West, who said he expects charges to be filed against Rice soon, emphasized on Thursday that Rice has “fully cooperated with the Dallas Police Department.”

Except that Rice missed the first step and lowest bar of cooperation: Stay at the scene.

Rice and the driver of the Corvette, who has not been identified, walked away in the aftermath of the crash, police officials have said. His departure leaves us free to wonder why he deemed that to be in his best interest. West was in a surprisingly and perhaps refreshingly sharing mood Thursday, but he declined to share that rationale.

The most haunting image, even without actually witnessing it, is one 27-year-old Kayla Quinn provided the Dallas Morning News: her 4-year-old son shaking and crying after their car was side-swiped.

Those are the lives Rice risked for the reward of speeding down the expressway. Those are the people from whom he walked away.
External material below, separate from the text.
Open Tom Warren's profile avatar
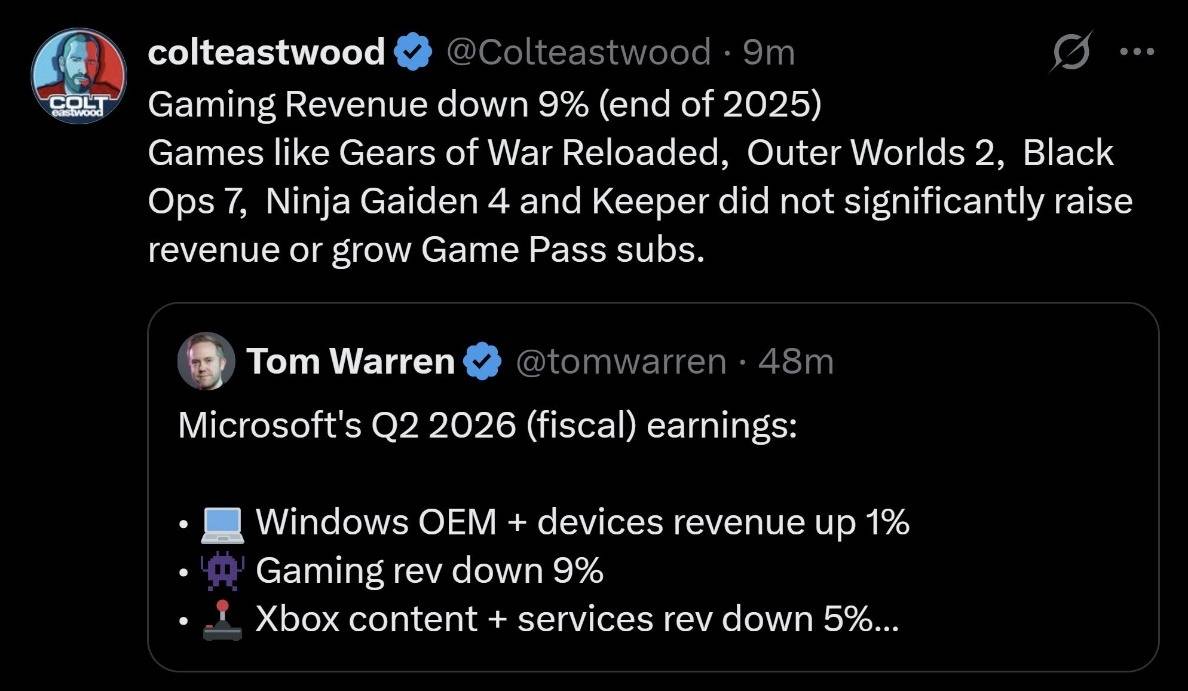Screen dimensions: 1188x691 206,361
Rice is a 23-year-old adult, and I’ve heard it noted that many of us did not make the best life decisions in our early 20s. That’s surely true. But Rice’s actions carelessly endangered the livelihoods of people whose only mistake was driving down a Dallas highway at the wrong time of day.

Can we at least acknowledge there are different levels of bad decisions? To chalk this up as something any of us might have done is to trivialize just how serious the consequences could have been.

“By the grace of God, somebody could’ve been injured. I mean, seriously injured,” West said, though anyone who has watched the apparent footage didn’t need to be told that. “(Rice) understands that. He appreciates it.”

Rice, West added, will do “everything in his power to bring their (lives) back to as normal as possible — in terms of injuries, in terms of property damages. He’ll make sure that he is responsible for helping them get through that particular part of this. Don’t get me wrong — we understand that no one can ever ... help them get over the memories of being in an accident.”

It’s another admission, if less directly, that Rice is at fault. To be candid, this is a refreshing departure, even if we have to set aside the strategy of it to make room for that thought. It is taking at least some level of responsibility — the responsibility Rice left behind last Saturday.

This will be a costly mistake for the men behind the wheels of the two vehicles, and for a budding star wide receiver in particular.

Legally.

Financially.

Professionally.

West begged the media in attendance in Dallas — a streaming video was made available for wider consumption back here in Kansas City — not to judge Rice based on a mistake that became national news. That will be up to each of you.

And up to Rice’s future response, too.